Top of DATASET EXTRACT

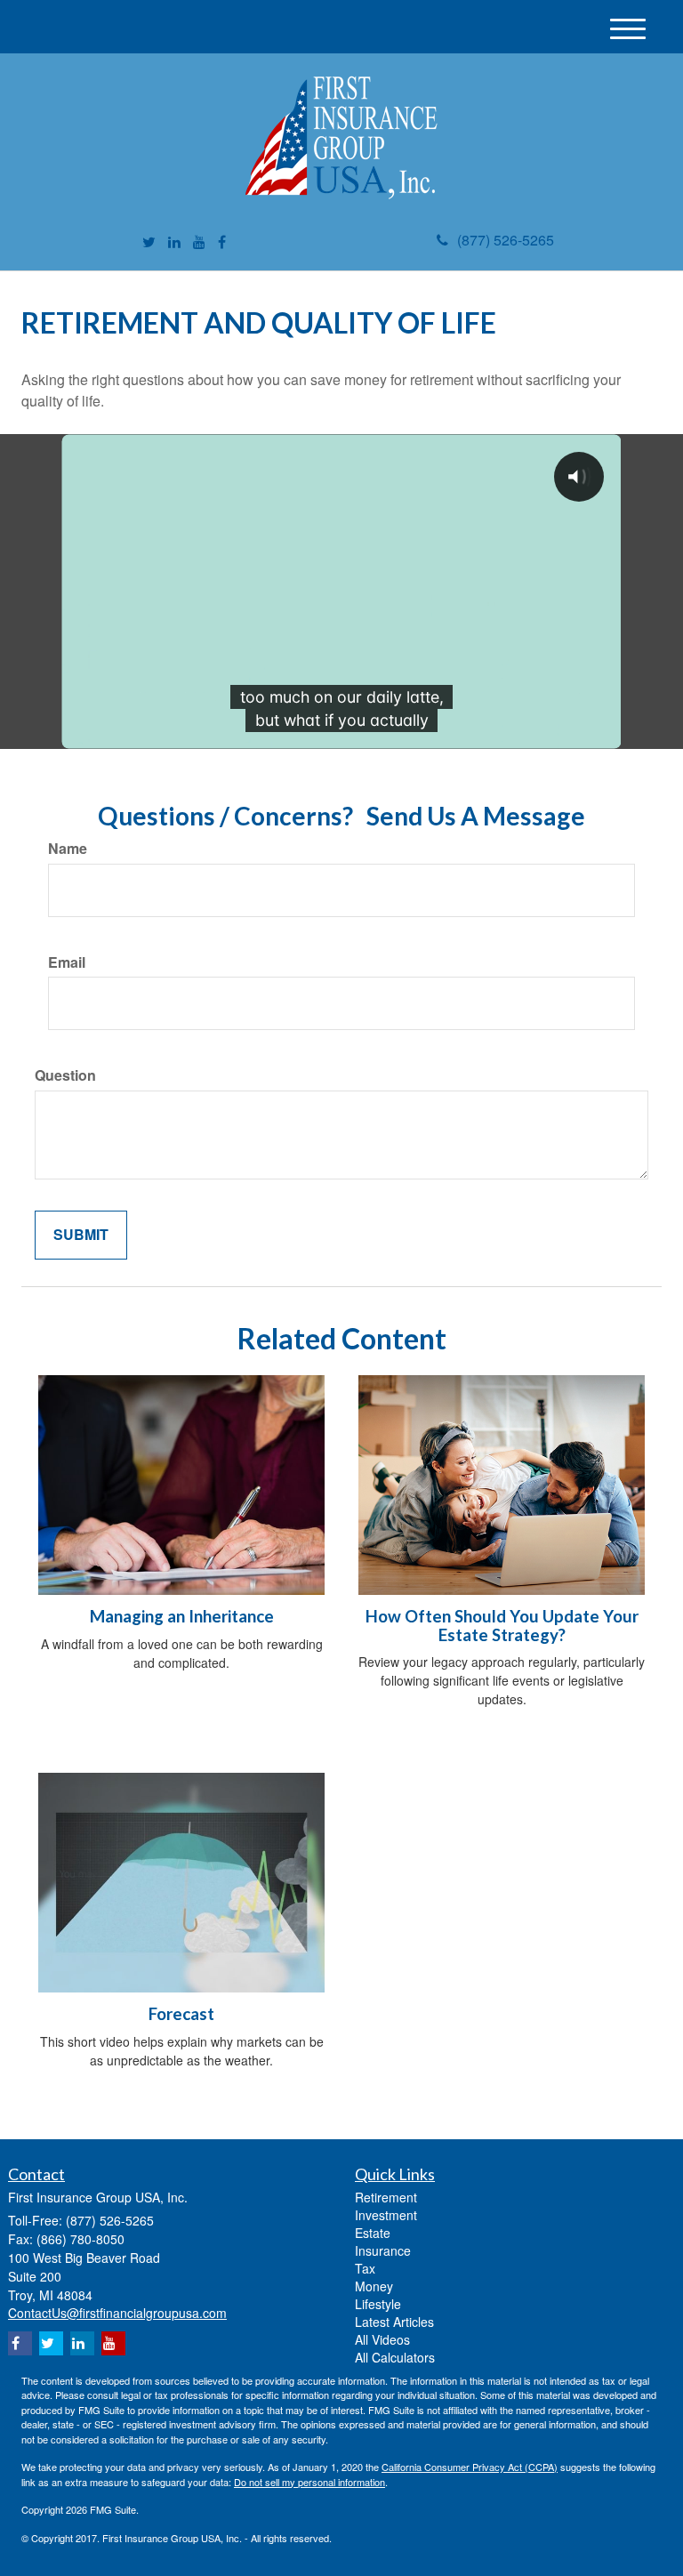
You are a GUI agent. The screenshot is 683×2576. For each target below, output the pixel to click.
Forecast (181, 2014)
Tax (365, 2268)
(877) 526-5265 (505, 239)
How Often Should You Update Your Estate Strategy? (502, 1625)
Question (65, 1075)
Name (67, 848)
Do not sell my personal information (309, 2482)
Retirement (386, 2197)
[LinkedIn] (174, 242)
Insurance (383, 2250)
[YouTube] (199, 242)
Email (66, 962)
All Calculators (395, 2357)
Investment (386, 2215)
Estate (372, 2233)
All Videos (382, 2339)
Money (374, 2286)
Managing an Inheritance (182, 1616)
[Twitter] (149, 242)
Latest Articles (394, 2321)
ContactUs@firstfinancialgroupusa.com (117, 2313)
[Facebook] (222, 242)
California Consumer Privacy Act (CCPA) (470, 2466)
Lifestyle (378, 2304)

Bottom of DATASET EXTRACT

* _ASSIGNMENT_: With images omitted, retype the data word for word.

* _WRITTEN RESPONSE_:
You are a GUI agent. The screenshot is 683×2576. For each target below, output the pixel to click.
Forecast (181, 2014)
Tax (365, 2268)
(877) 526-5265 (505, 239)
How Often Should You Update Your Estate Strategy? (502, 1625)
Question (65, 1075)
Name (67, 848)
Do not sell my personal information (309, 2482)
Retirement (386, 2197)
[LinkedIn] (174, 242)
Insurance (383, 2250)
[YouTube] (199, 242)
Email (66, 962)
All Calculators (395, 2357)
Investment (386, 2215)
Estate (372, 2233)
All Videos (382, 2339)
Money (374, 2286)
Managing an Inheritance (182, 1616)
[Twitter] (149, 242)
Latest Articles (394, 2321)
ContactUs@firstfinancialgroupusa.com (117, 2313)
[Facebook] (222, 242)
California Consumer Privacy Act (CCPA) (470, 2466)
Lifestyle (378, 2304)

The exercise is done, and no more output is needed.